Susan Watson, executive director of the American Civil Liberties Union of Alabama, sees it differently.
“I think it’s an election year and legislators are doing everything they can to speak to their base. I think they are trying to garner votes,” Watson said.
Rep. Steve Hurst, R-Munford, has proposed to set aside up to 15 minutes at the start of each school day to study the procedures of Congress, including having teachers give a verbatim reading of a congressional opening prayer.
Hurst said he thought of the idea after thinking about how Congress and the Alabama Legislature begin their days with prayer, but schools can’t.
“If you are reading the prayer verbatim that was entered into the Congressional record, then how can this be unconstitutional?” Hurst said.
Hurst said he thought the time could be educational and that teachers might pick prayers that relate to the day’s lesson. He said that might include the assassination of President John F. Kennedy or the lean times of the Great Depression. He said students could be excused if they didn’t want to hear the prayer part of the lesson.
“Nobody has to pray,” Hurst said.
Watson called the bill a “cunning” attempt to get prayer back in school, but said it was also “clearly unconstitutional.”
“It’s prayer dressed up like a civics lesson,” Watson said.
The Alabama House of Representatives on Thursday approved a proposed constitutional amendment that would allow the display of the Ten Commandments in schools and other public buildings. The copy of the Ten Commandments would have to be mingled with other historic documents, according to the legislation.
“Sometimes we forget that separation of church and state was not to make sure we don’t have any references, because the founding fathers clearly did that, it just means that there cannot be a state sponsored religion and you can’t force a religion on anyone,” Speaker of the House Mike Hubbard, R-Auburn, said.
“Now, will there be a challenge? Absolutely, there will be a challenge. Are there liberal judges out there who would love to say it’s unconstitutional? Absolutely. But I believe it is the right thing to do,” Hubbard said.

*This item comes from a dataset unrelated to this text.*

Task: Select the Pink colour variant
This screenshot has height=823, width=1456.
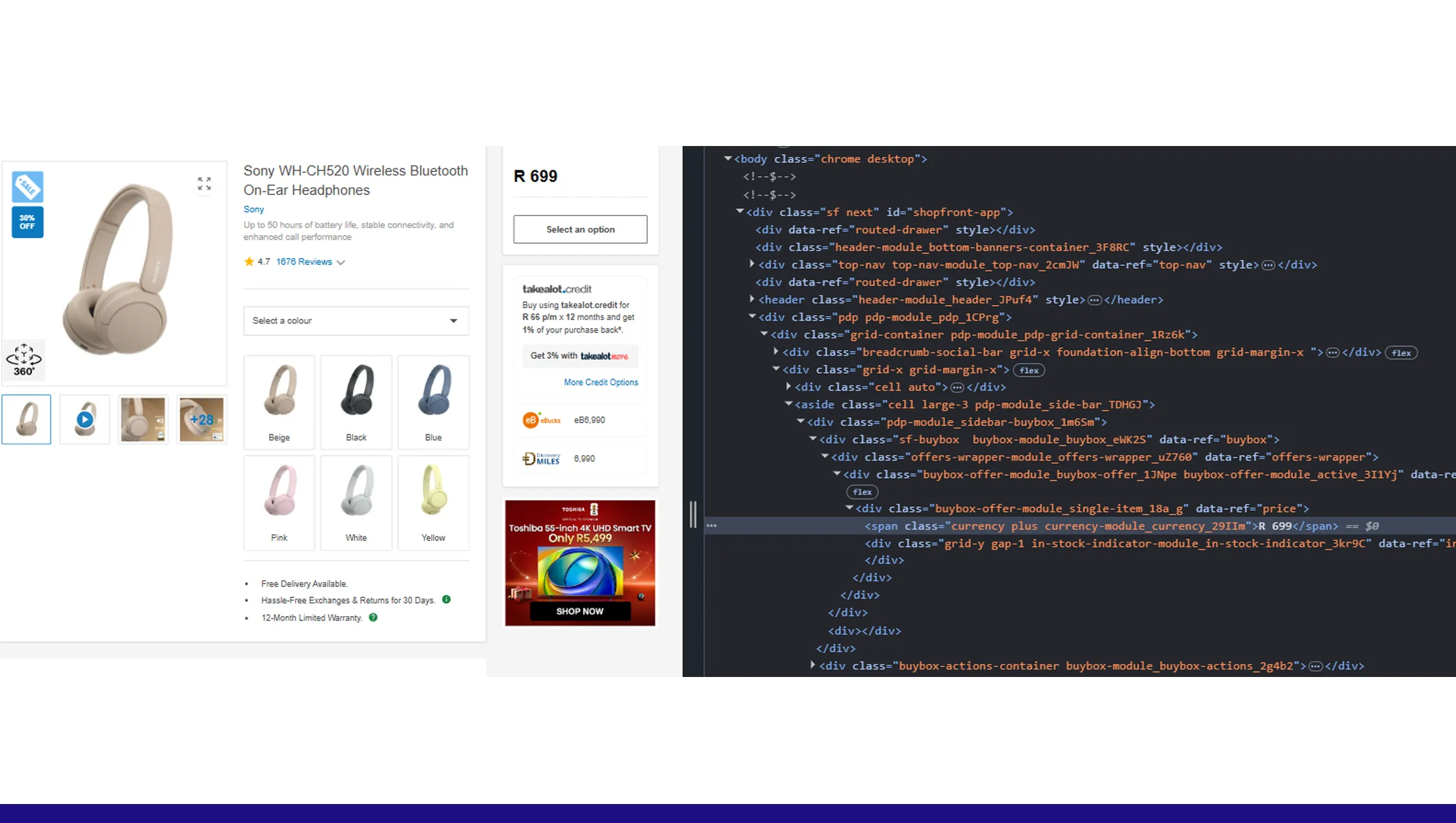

Rob Boston, director of communications for the Washington D.C.-based Americans United for Separation of Church and State, said the state was inviting lawsuits if it approved either bill.
“This is a matter that the Supreme Court dealt with some years ago. The court made it clear that public schools can’t display the Ten Commandments,” Boston said
The Alabama Senate earlier this session approved a “Merry Christmas” bill that would write into state law that teachers could offer traditional holiday greetings and schools could have holiday symbols, such as a Christmas tree or a menorah. The displays would have to either show the symbols of more than one religion or include a mixture of religious and secular symbols.

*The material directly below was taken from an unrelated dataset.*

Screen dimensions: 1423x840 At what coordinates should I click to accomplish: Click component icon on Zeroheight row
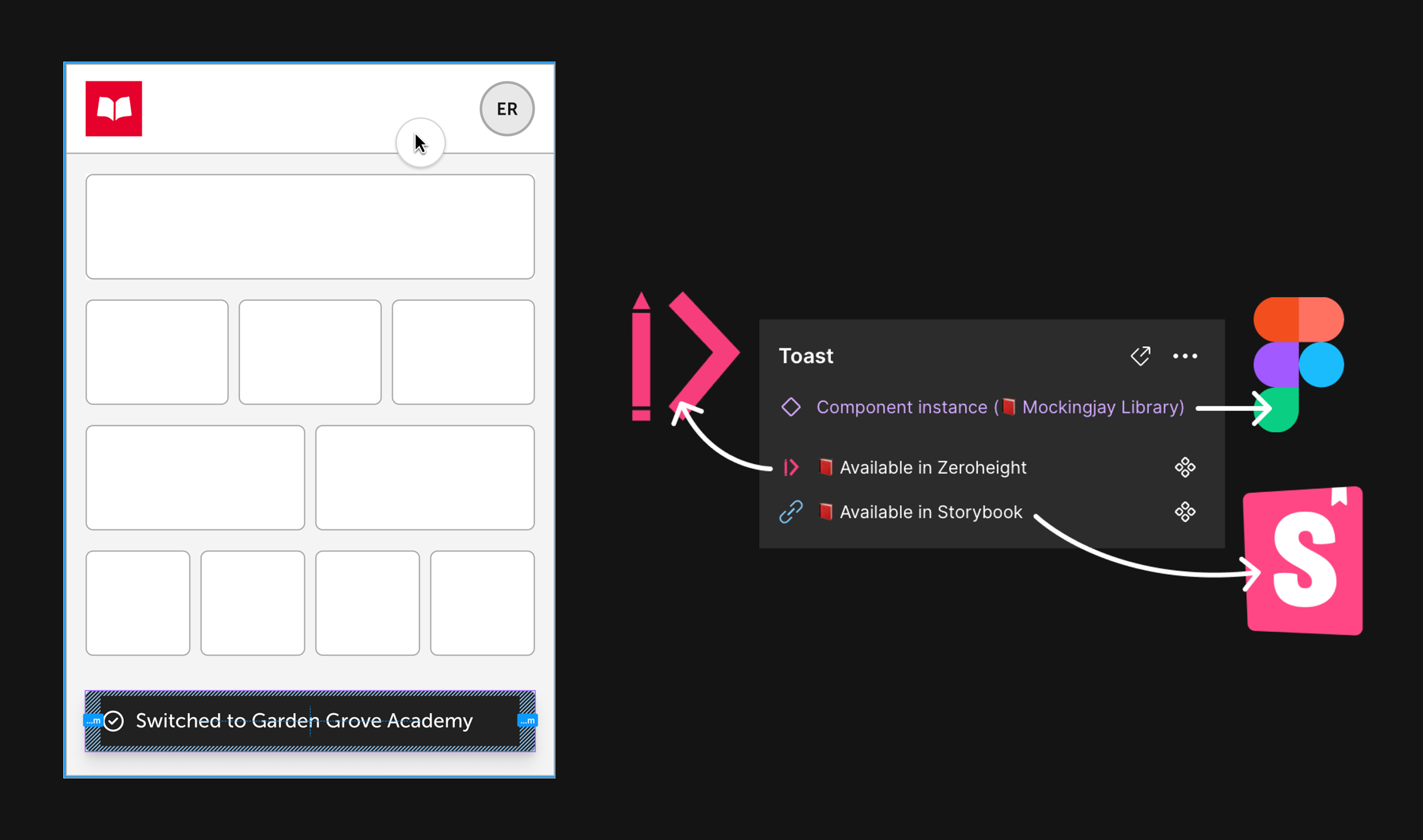coord(1184,468)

Another bill would put in state law that the students have the right to initiate prayer in school and express their religious views in their writings and artwork for class. Sponsor Rep. Mack Butler, R-Rainbow City, said teachers are scared about what is legal and what’s not. He said putting it in state law would give them some guidance.
Watson said both bills are unnecessary, and students already have a right to prayer guaranteed by the U.S. Constitution.
“Teachers and student can already say Merry Christmas and Happy Hanukkah,” Watson said.